Born in Edmonton in 1973, Jamie grew up in a farming family. After a post high school stint on the ski hills at Lake Louise, he decided to get “a real job,” and moved to Ontario wine country (his father was living in St. Catherines). When a basic viticulture course at the University of Guelph revealed an aptitude for grape growing, Jamie found a job in 1996 with Klaus Reif, a leading Niagara vintner.

Eventually, Jamie was torn between a desire to continue studies at Brock University, where he was doing well, or moving to the Okanagan. The practical-minded Klaus advised that “you will learn more behind a press than at school” and recommended him to Harry McWatters. Jamie immersed himself in viticulture at a succession of Okanagan wineries including Hawthorne Mountain Vineyards, Stag’s Hollow Winery and Black Hills Estate Winery.

He began his search for suitable vineyard land with several years of climate study. A property near Fairview Cellars was appealing but too expensive. Then his research led him to the Columbia Valley southeast of Trail. The Columbia Gardens Vineyard had opened here in 2001, giving credibility to growing grapes in the valley. In 2006, Jamie and his partner, Kim McLaughlin, bought a nearby hillside property with excellent climate and soil properties. Detailed soil analysis revealed, as Jamie expected, no negative impact from the Trail refinery. “I know that giant molecules of heavy metals can’t float in the air,” he says. “We are a long way away. The one question would be the Columbia River, but our water comes off the mountains.”

After clearing the trees and making biodynamic amendments to the soil, Jamie in 2010 planted Chardonnay and Riesling on the vineyard’s 2.7 hectare (6.7 acre) lower terrace. He followed that by planting Pinot Noir, Gamay and Siegerrebe on the 4.85 hectare (12 acre) middle terrace. A three hectare upper terrace remains to be planted. In his planting decisions, he has taken advice from Alain Sutre, the Bordeaux consultant who works with leading Okanagan wineries.
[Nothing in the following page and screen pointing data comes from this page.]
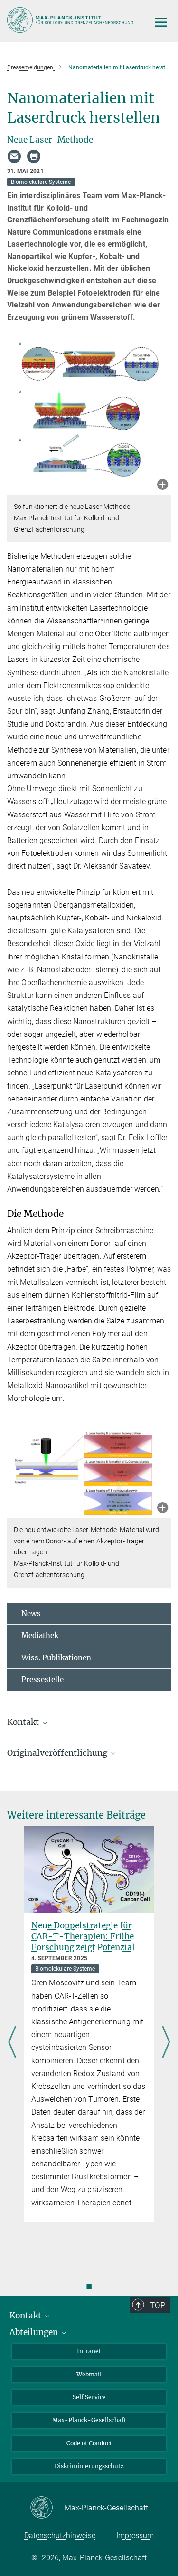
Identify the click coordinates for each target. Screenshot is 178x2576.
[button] (163, 485)
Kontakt (26, 2315)
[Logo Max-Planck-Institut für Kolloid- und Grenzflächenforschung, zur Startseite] (71, 20)
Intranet (89, 2351)
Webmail (89, 2374)
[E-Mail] (14, 156)
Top (157, 2305)
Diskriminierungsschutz (89, 2466)
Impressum (135, 2535)
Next (166, 2043)
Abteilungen (34, 2332)
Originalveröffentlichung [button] (58, 1753)
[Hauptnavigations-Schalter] (160, 22)
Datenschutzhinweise (59, 2535)
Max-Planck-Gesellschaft (89, 2419)
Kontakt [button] (24, 1722)
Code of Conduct (89, 2443)
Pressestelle (42, 1679)
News (31, 1613)
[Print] (34, 156)
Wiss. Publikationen (56, 1657)
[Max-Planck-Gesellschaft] (47, 2508)
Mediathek (39, 1635)
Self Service (89, 2397)
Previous (12, 2043)
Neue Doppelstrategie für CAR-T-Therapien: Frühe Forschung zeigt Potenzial (83, 1936)
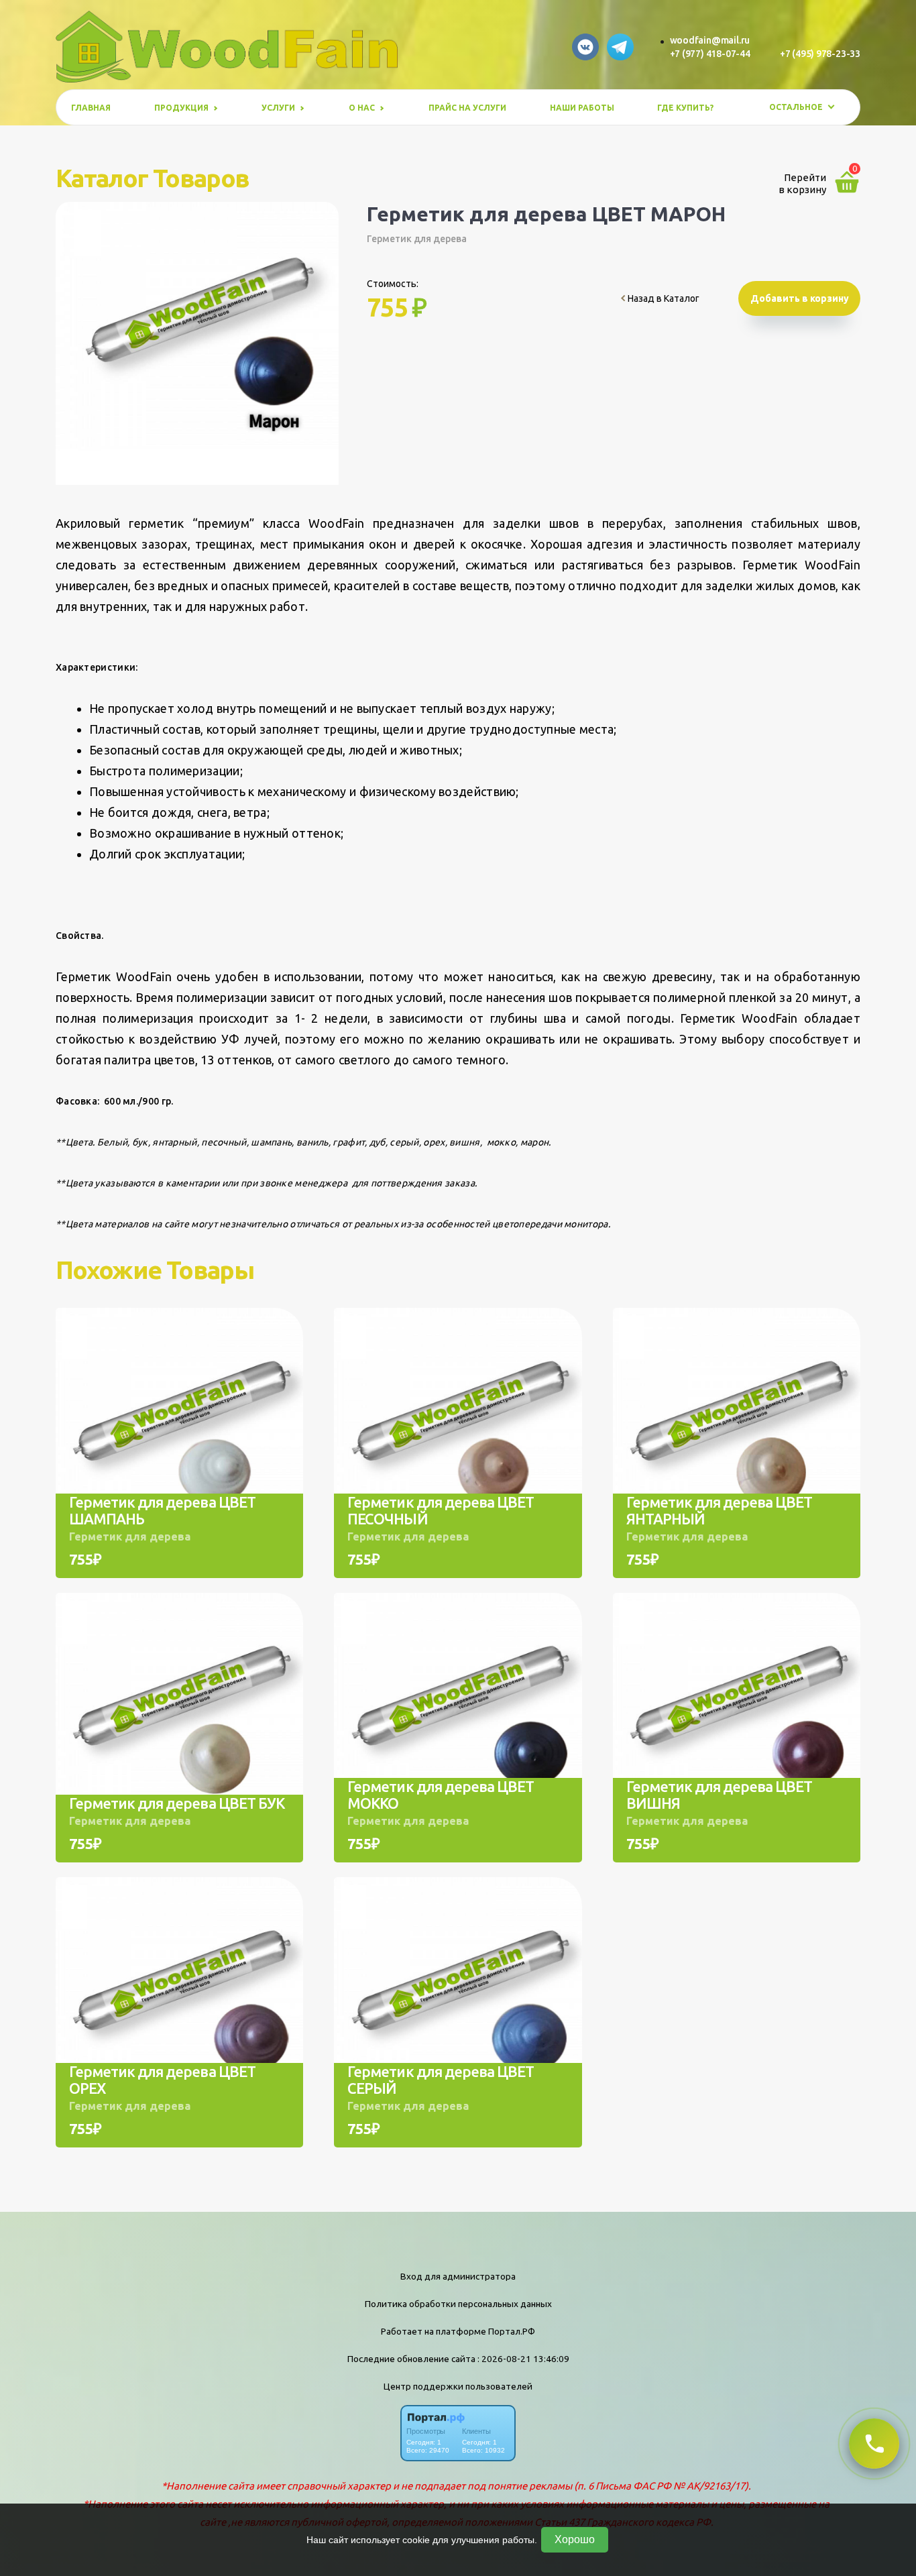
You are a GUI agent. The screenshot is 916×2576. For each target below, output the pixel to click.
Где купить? (685, 107)
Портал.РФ (511, 2331)
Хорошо (575, 2539)
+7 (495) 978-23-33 (820, 53)
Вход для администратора (458, 2276)
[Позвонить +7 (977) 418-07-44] (874, 2443)
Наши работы (582, 107)
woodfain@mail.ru (710, 40)
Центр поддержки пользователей (458, 2386)
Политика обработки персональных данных (458, 2303)
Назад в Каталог (662, 298)
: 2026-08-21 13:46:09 (523, 2358)
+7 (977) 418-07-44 (710, 53)
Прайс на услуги (467, 107)
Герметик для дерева (417, 238)
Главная (91, 107)
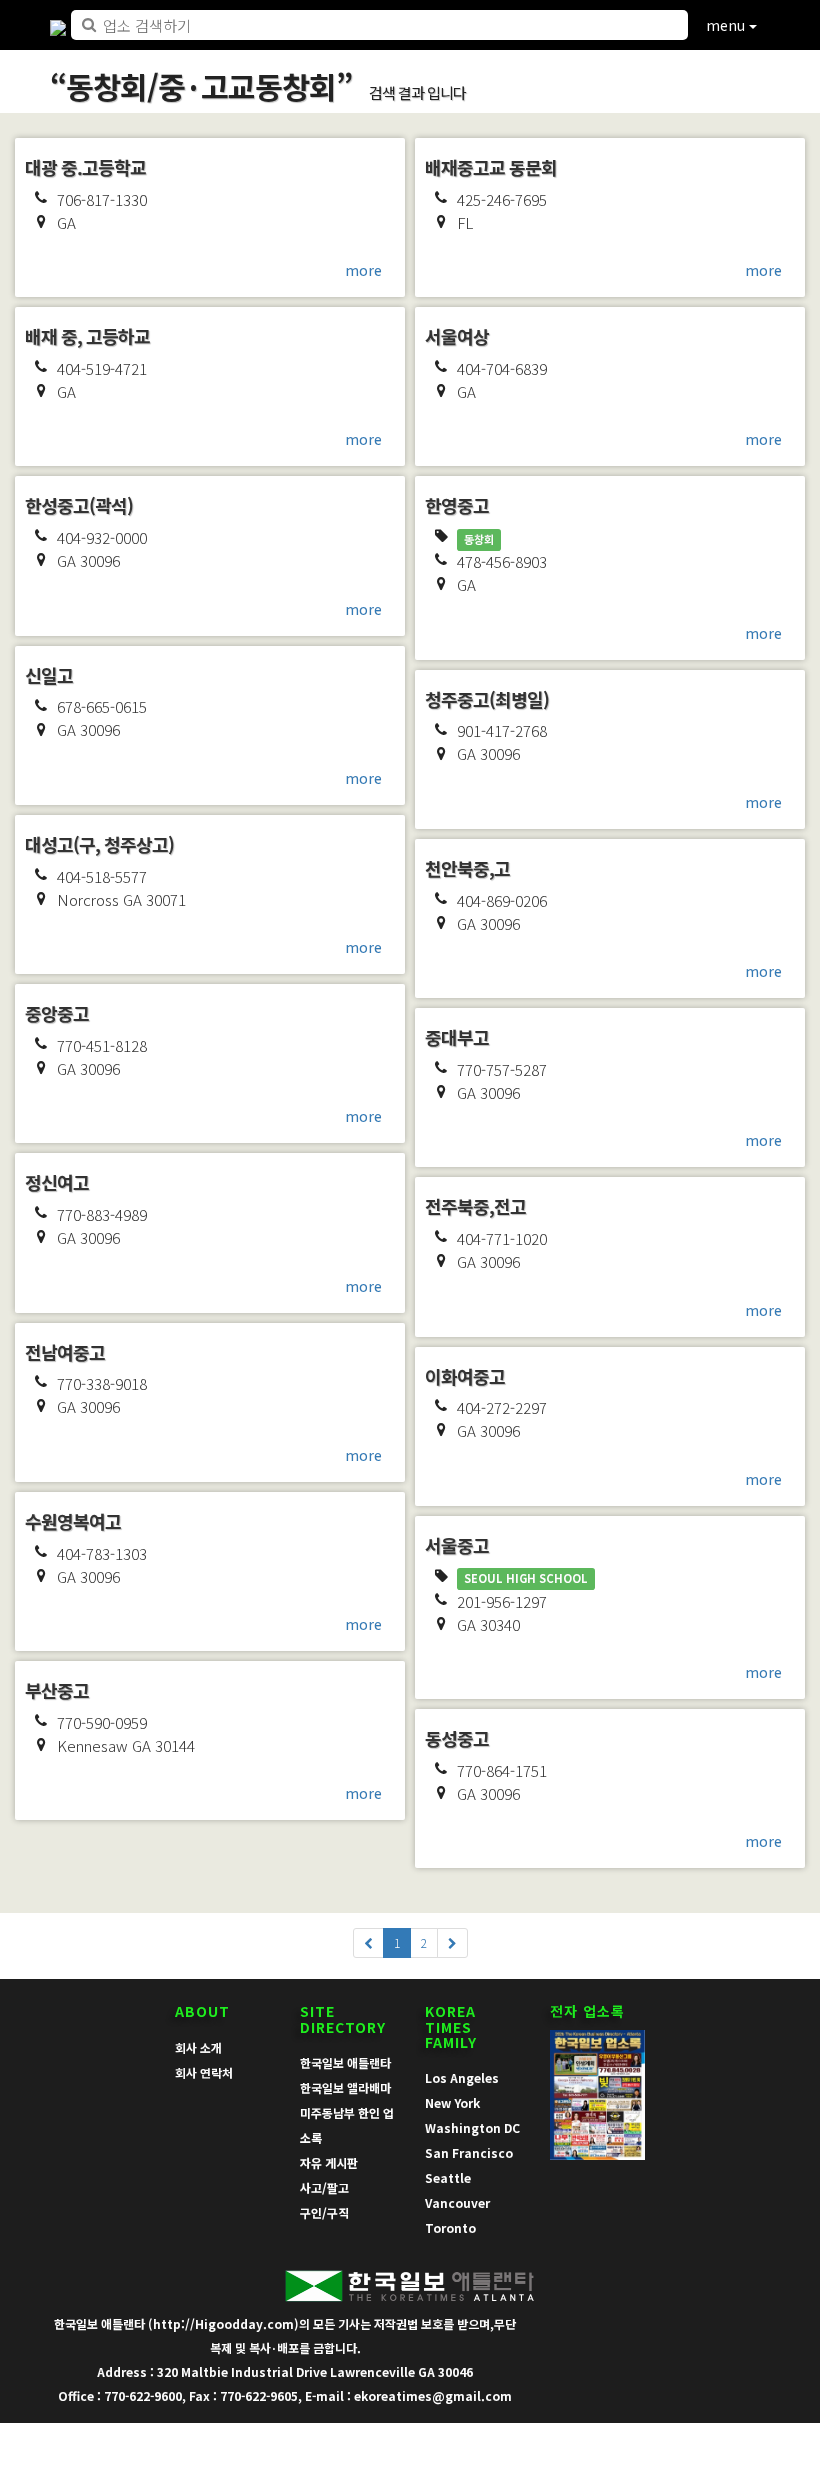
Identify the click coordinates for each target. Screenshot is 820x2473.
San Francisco (469, 2152)
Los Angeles (462, 2077)
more (363, 270)
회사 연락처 (204, 2072)
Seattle (448, 2177)
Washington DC (472, 2127)
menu (727, 25)
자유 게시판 (329, 2162)
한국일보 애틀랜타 (345, 2062)
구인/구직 (324, 2212)
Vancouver (457, 2202)
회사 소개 (198, 2047)
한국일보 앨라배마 (345, 2087)
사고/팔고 (324, 2187)
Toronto (450, 2227)
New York (452, 2102)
With no farm building yet converted to a winery, Jamie began making his wines at the Synchromesh Winery in Okanagan Falls, producing about 30 cases in 2012 and 400 cases in 2013. When a winery opens here, Jamie says the tasting room likely will resemble the original Black Hills wine shop – a plank across two barrels.

SOAHC Estate Winery
392 Columbia Gardens Road
Fruitvale BC V1R 4W6
T 250.367.7594

Here are notes on the two wines just released.

SOAHC Riesling 2013 ($23.50). Here is a tingling Riesling with laser focussed acidity and 9.5% alcohol. The wine starts with aromas of lemon and herbs and delivers flavours of lime, green apples and herbs with a backbone of minerals. This wine really should be cellared for another two to three years to let the acidity settle down and to allow the nascent complexity emerge. 88.



SOAHC Chardonnay 2013 ($26.50). This wine begins with good aromas of citrus and green apples subtly supported by French oak. On the palate, the wine has the brightness of Chablis, with flavours of grapefruit and apple wrapped around a spine of minerals. 89.